Uk can tick the green box whilst it’s population live on imported food produced elsewhere, no questions asked.
Mmmm I find it very frustrating. The brexiteers are very keen for a trade deal with the USA. American farmers are part of Trump’s core support. Either by political accident or design UK ag will find itself competing with the American continent with both hands tied. Luckily we are quite ingenious.
 

Exfarmer

Member
Location
Bury St Edmunds
Very interesting thanks. Did do a fair bit of reading on earthworm toxicity a while back and saw findings then that ferric phosphate based slug pellets were more toxic to earthworms than metaldehyde.

What hadn't quite clicked was that it was the synergism between the two that alone caused the toxicity. Just in the middle of reading this:
http://www.scielo.br/scielo.php?pid=S0100-40422003000600020&script=sci_arttext&tlng=es
I did a bit of research a couple of years back , as was concerned my grandson loves playing in the garden and we use slug control, but not impressed with ferric phosphate. The cnclusion was there is little difference in danger between the two and the metaaldehyde had bitrex in them.
The only known case of accidental death by Meta poisoning was when pure liquid product was available as an all over spray
 

Steevo

Member
Location
Gloucestershire
It’s so much just the pesticides though.
It’s total disregard of importance of UK ag industry that’s concerning.
They want us at such a competitive disadvantage with one hand behind our backs that we can’t compete on production grounds thereby heralding in the new non producing rewilding vision they have of the future.
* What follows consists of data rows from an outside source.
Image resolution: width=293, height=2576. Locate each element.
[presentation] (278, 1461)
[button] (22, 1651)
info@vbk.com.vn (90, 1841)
This and what’s to come like it are merely their tools to get us there.
Uk can tick the green box whilst it’s population live on imported food produced elsewhere, no questions asked.

Exactly!!

Trouble is they’re going about it the wrong way in my book. If they made it attractive for farmers to change....it wouldn’t take much to make them jump. Renewables is a perfect example of a market being reactive.

Given the poor returns of many farms, it wouldn’t take much incentive for them to change to something else.
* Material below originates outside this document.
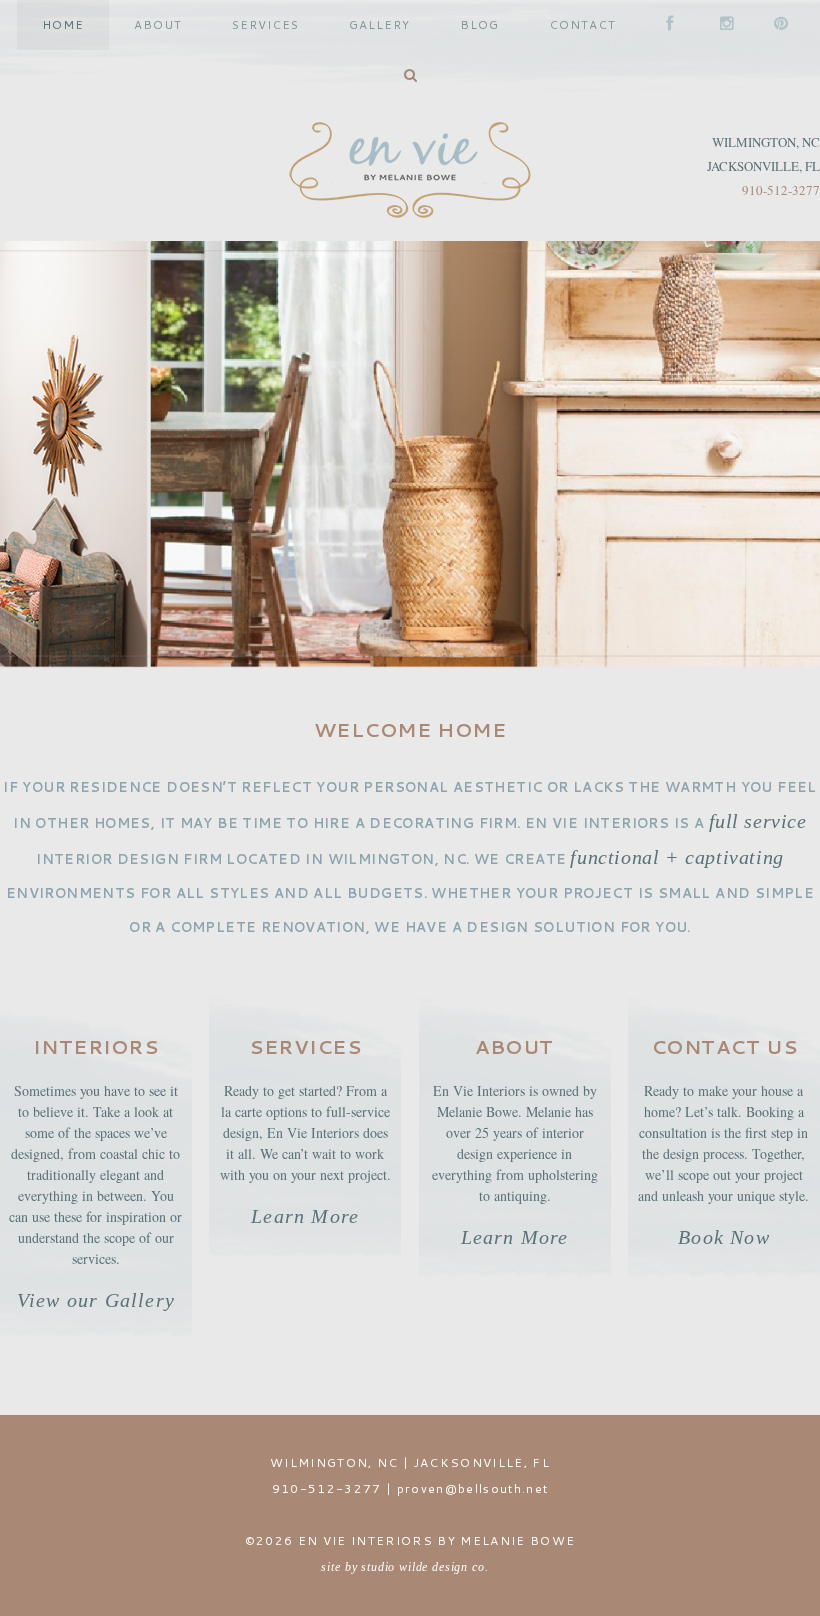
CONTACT (582, 24)
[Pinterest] (776, 25)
Trouble is....the govt don’t want to be seen to be endorsing it. They’d rather stay out of it and be able to lay the blame on others than risk being implicated themselves.
 

Fossil

Member
The only shame of it is I bet its still found for years yet, and we've missed a trick by not getting water companies to sponsor us voluntarily not using it much earlier.

I know it was done in areas, but could it have been rolled out wholesale?

If anyone other than a farmer said “give me money or I will poison your water supply” they would be called a terrorists!